Moody's Investors Services top rankings of U.S. CLO managers still includes many familiar names, but the usual suspects lost market share in the fourth quarter of 2014 to some medium-sized managers.
In Moody’s monthly CLO Interest report, released Thursday, the market share for the top 10 U.S. managers fell to 30%, down from 34% a year earlier. The major driver was the pickup in issuance by mid-size asset management firms, with those outside the top 10 in volume (and with five or more CLOs in their portfolios) now accounting for 53% of outstanding CLOs, compared with only 45% a year earlier.
“Medium-sized managers (those with five to nine deals under management) were more active in 2014 than 2013, accounting for 36% of new issuance” compared to 18% in 2013, the report states. The share of new issuance of rated CLOs (which was at record levels of $110 billion in 2014) declined among the top 10 managers to 18% of the market, compared to 25% in 2013, the report noted.

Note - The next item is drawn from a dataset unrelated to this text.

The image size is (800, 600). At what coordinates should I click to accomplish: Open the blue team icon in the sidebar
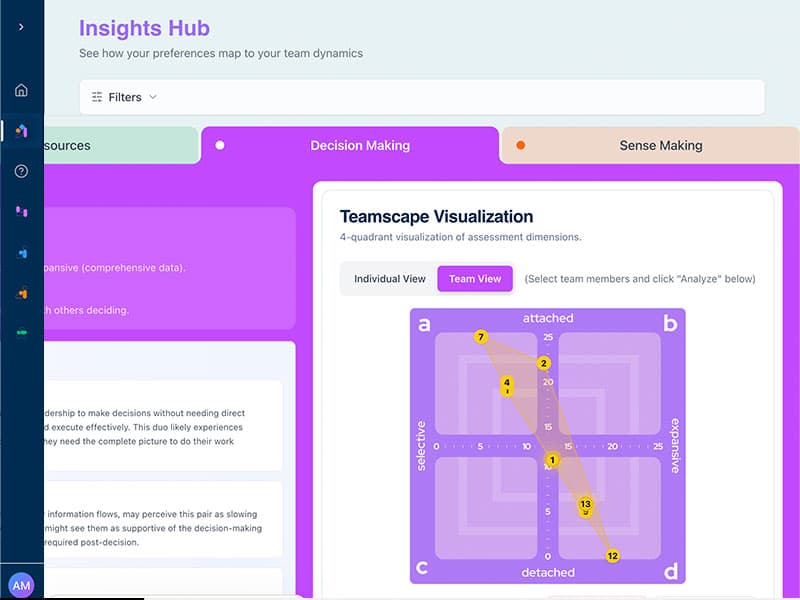click(x=21, y=252)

The influence of small- to mid-sized managers is expected to grow as merger and consolidation among CLO managers picks up steam. Moody’s says deals, such as Man Group Plc’s recently announced acquisition of U.S. asset manager Silvermine Asset Management, will continue to surface in 2015 as firms adapt to new U.S. risk retention rules that will require them to retain 5% of the notional value of their deals. The compliance deadline under the final rules approved by federal regulators last month is December 2016.

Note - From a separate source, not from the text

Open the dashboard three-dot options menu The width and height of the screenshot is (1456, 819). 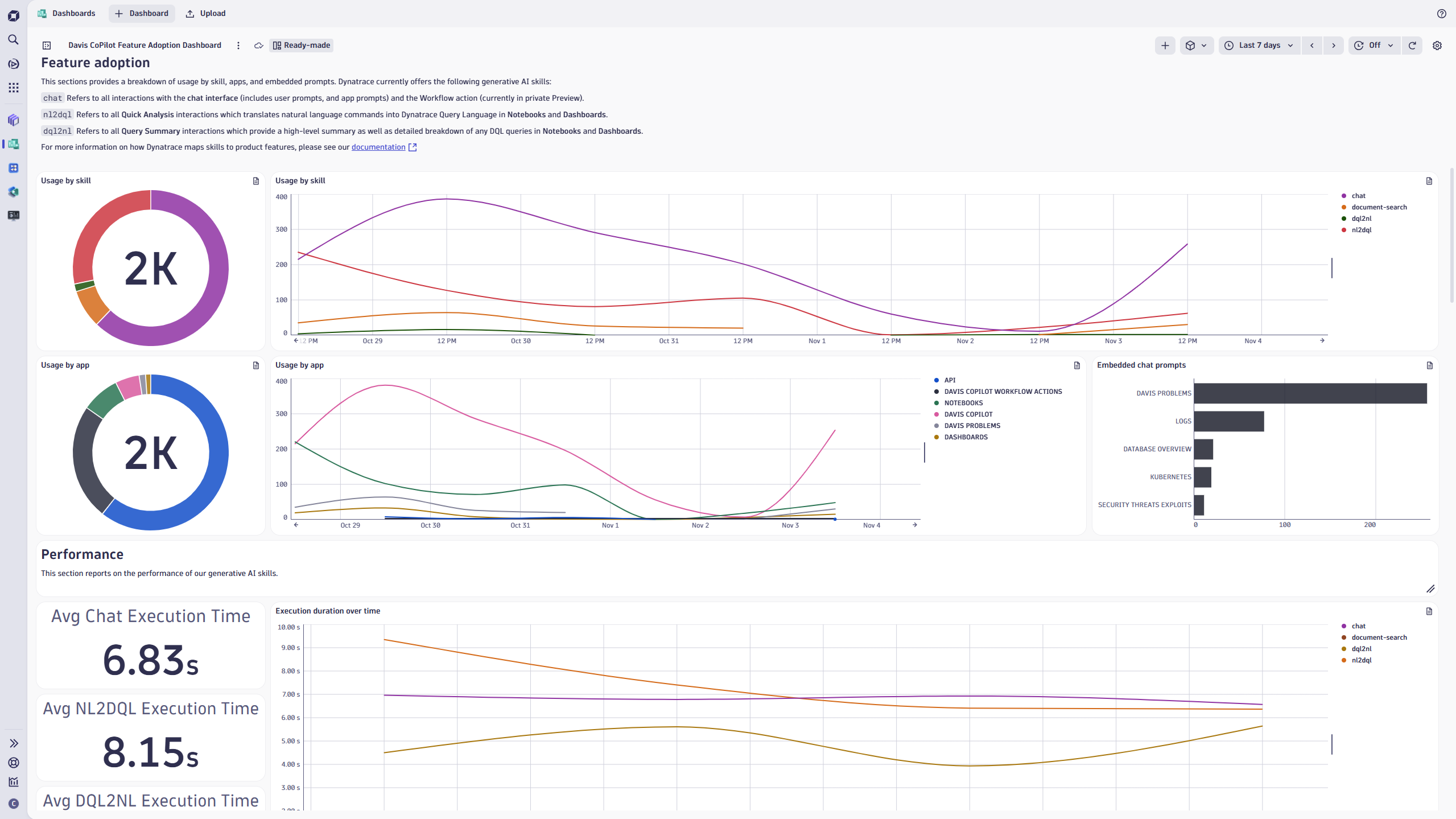point(238,45)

Last year net outstandings of CLOs increased by 22% to a record $339 billion as of Dec. 31, up from $278 billion at the same point in 2013.
Although the biggest managers lost market share, several large-scale managers increased their assets under management of year’s end. Credit Suisse Asset Management, top ranked in dollar volume, ran $13.1 billion in CLOs outstanding, an increase from the $10.4 billion in December 2013. CIFC Asset Management—which leads the pack in terms of number of deal, at 32—boosted its AUM to $12.4 billion to rank second by volume after finishing 2013 in third place with $11.4 billion.

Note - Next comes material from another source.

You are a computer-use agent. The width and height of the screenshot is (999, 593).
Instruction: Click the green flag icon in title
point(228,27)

Those two firms, along with Apollo Global Management with $11.4 billion of assets under management, each surpassed last year’s top U.S. volume AUM leader, Highland Capital, which fell to fourth with $11.3 billion under management compared to last year’s market-leading $12 billion mark.
In Europe, GSO/Blackstone overtook the manager league tables in both deal totals (15) and cumulative assets under management, at 4.5 billion, besting the previous year’s leader Alcentra, which finished second with 13 deals and 4.4 billion in assets.
Moody’s rated 30 European CLOs in 2014 from 18 different managers, with a total par value of 12.4 billion. Twenty of those deals were by top 10 managers accounting for 8.8 billion. GSO/Blackstone led managers with five deals in 2014.
The global CLO manager tables are headed by Carlyle, which has a deal count of 37 and assets of $15.8 billion.
Credit Suisse’s rise to the top of the U.S. tables was abetted by five new transactions in 2014, which also gave it the top spot in assets in CLO 2.0 deals, or those CLOs that have been packaged since the rebound of the CLO market in 2011 after the financial crisis in 2008-2009. Credit Suisse has $9.2 billion of assets in CLO 2.0s, and is tied with Carlyle for the total number (14) of CLO 2.0s under management.
A higher number of managers accessed the global new issuance market in 2014, with 98 participating in new deals (68% of them issued two or more).
In the U.S., the total number of CLO managers increased to 143 from 133 in 2013, and the number of medium-sized managers grew to 26, up from 10. According to Moody’s, the 29 managers that have entered the CLO 2.0 market since 2012 now manage 86 CLOs with a total of $39 billion (or 11% of the market.
Eleven first-time managers closed 21 deals in the U.S totaling $8.5 billion.
The share of CLO 2.0s outstanding grew to 486 totaling $235 billion, which is 58% more outstanding CLO 1.0s and representing about 70% of the U.S. CLO market by AUM, per Moody’s.